**ASSIGNMENT:** For the word "computer", find each line in the entries where it occurs and copy that line.
RECORDS below:
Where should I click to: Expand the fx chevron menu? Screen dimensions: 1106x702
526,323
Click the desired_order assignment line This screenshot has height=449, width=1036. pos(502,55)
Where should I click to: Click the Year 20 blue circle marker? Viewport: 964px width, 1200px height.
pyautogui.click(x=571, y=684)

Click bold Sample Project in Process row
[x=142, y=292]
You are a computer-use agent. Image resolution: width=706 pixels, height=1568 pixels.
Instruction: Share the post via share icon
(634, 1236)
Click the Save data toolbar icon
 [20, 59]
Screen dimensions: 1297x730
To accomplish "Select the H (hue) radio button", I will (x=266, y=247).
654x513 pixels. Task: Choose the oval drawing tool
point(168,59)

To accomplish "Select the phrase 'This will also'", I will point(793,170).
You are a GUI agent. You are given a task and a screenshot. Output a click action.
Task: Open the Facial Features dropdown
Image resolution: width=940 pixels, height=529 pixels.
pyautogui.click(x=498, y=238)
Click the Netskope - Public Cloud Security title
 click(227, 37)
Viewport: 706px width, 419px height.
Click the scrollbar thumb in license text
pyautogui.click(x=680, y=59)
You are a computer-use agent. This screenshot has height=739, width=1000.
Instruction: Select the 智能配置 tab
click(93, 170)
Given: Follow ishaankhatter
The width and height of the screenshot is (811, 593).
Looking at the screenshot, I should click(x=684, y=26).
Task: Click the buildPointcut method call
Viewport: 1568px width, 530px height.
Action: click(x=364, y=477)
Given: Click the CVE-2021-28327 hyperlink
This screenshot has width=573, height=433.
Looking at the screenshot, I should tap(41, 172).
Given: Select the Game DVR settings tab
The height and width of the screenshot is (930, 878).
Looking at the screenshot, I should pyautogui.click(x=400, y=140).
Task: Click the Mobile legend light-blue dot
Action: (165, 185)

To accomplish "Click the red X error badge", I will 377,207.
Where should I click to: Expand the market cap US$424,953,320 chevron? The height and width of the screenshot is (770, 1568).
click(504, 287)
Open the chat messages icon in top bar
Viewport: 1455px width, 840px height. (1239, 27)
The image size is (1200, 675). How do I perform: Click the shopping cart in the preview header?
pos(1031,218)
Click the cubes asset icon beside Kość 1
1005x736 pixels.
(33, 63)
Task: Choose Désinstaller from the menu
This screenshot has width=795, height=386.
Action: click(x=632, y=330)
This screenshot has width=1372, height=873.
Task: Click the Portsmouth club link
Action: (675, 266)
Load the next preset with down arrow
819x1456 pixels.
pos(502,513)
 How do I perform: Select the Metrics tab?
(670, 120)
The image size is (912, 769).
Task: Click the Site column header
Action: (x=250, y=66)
End of RECORDS.
**TASK OUTPUT:**
You are a computer-use agent. Image resolution: width=706 pixels, height=1568 pixels.
You are a computer-use agent. This screenshot has height=739, width=1000.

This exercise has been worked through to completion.